Beagle Bay's church was built by interned local Germans during World War I, and officially opened in 1917. It is famous for its interior decorated with mother of pearl, cowrie, volute and olive snail shells.

The church was a filming location for the 2009 musical Bran Nue Dae.

===Cemetery===
The community has a functioning cemetery. As per Aboriginal custom it is insensitive to mention the name of deceased persons. Shire of Broome health regulations stipulate that bodies must be buried at least 6 ft below ground level; however, this cannot be achieved at the Beagle Bay cemetery because the ground water level is too high.

===Sewerage===
There is a sewer system in place in the community which comprises three pump stations and treatment ponds on the eastern outskirts of the community.

===Recreation===
The community has basketball courts and an Australian rules football oval. Beagle Bay fields a team in the West Kimberley Football Association called the Beagle Bay (Peninsular) Bombers.
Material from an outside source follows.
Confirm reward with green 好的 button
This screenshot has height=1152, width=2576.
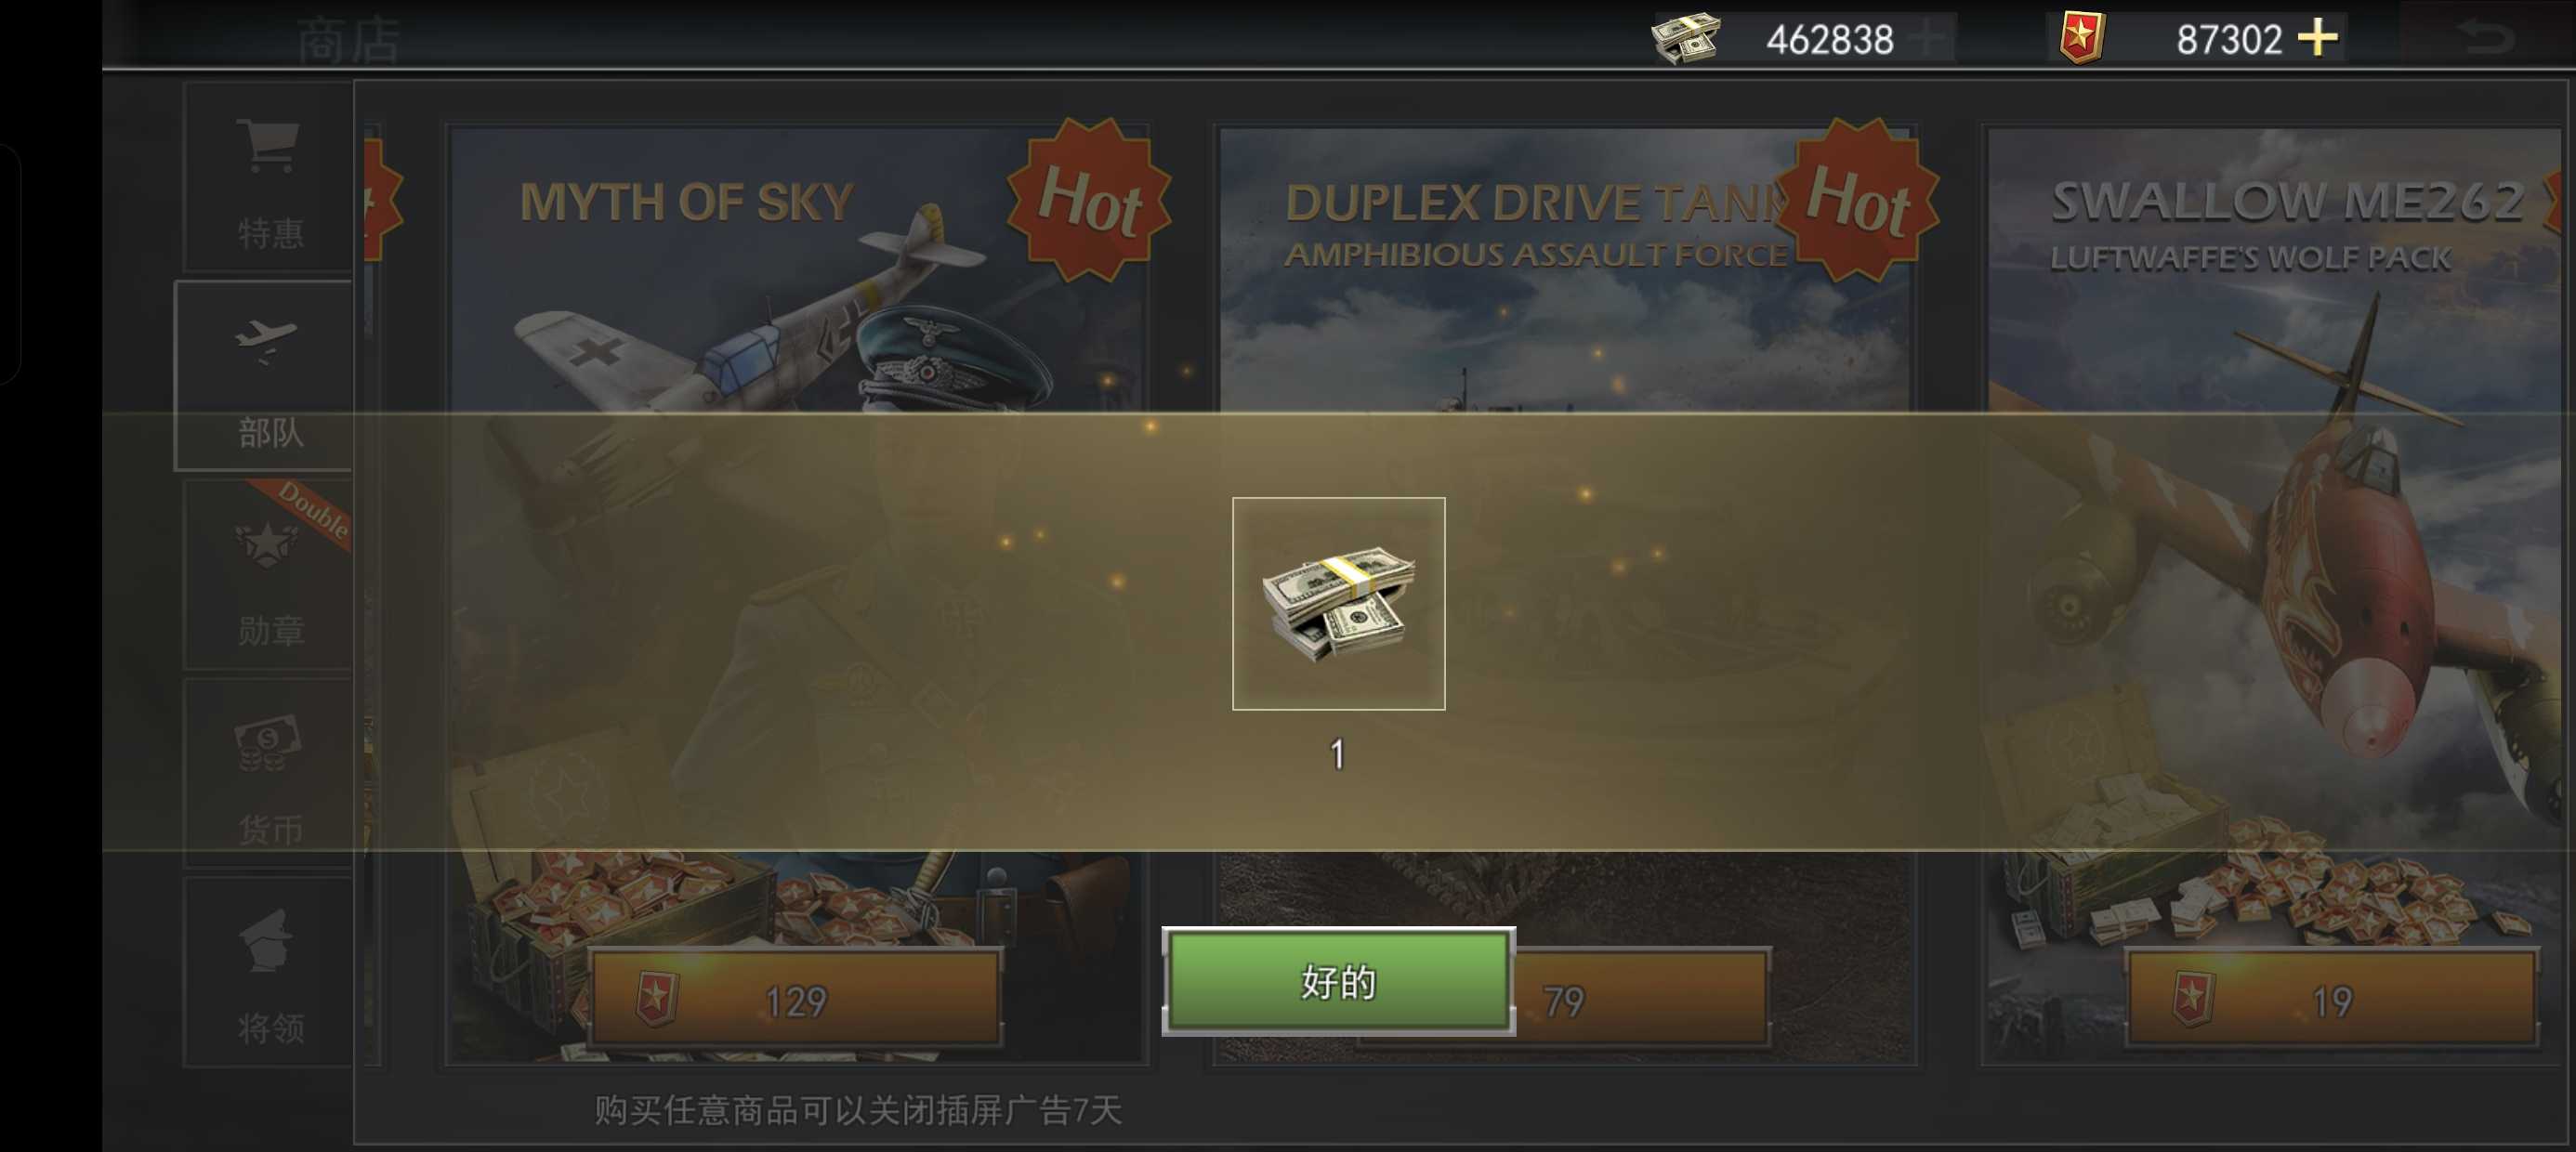[1338, 981]
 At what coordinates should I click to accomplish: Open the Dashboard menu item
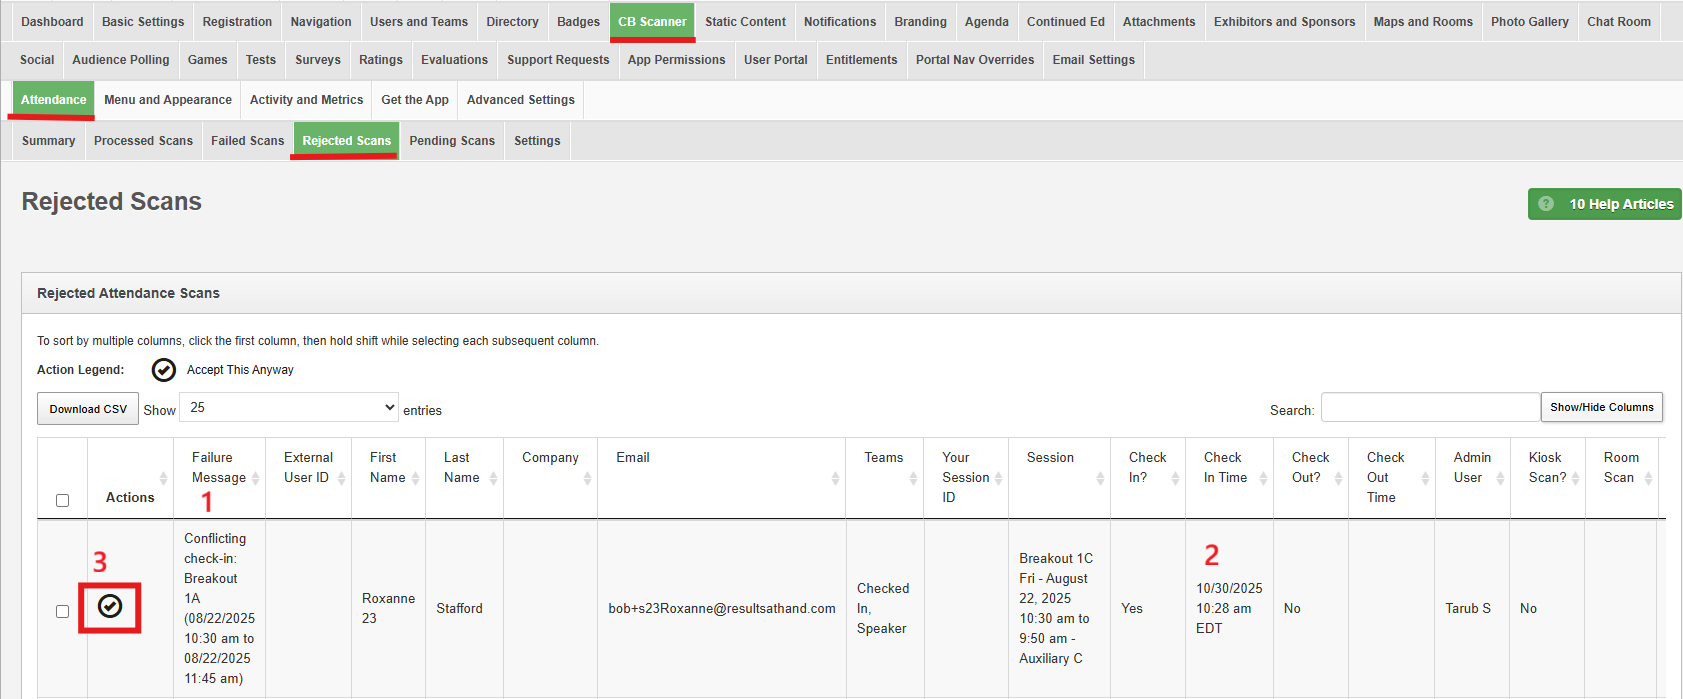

Bush walking, some fishing and camping are the dominant pursuits for tourists visiting. Visitors are required to apply for a permit prior to entering the community.

==Governance==
The community is managed through its incorporated body, Beagle Bay Futures Indigenous Corporation, incorporated under the Aboriginal Councils and Associations Act 1976 on 17/04/2014.

==Town planning==
Beagle Bay Layout Plan No. 1 has been prepared in accordance with State Planning Policy 3.2 (Aboriginal Settlements). Layout Plan No. 1 was endorsed by the community on 15 November 2012 and the Western Australian Planning Commission on 28 May 2013. The Layout Plan map-set and background report can be viewed at Planning Western Australia official site.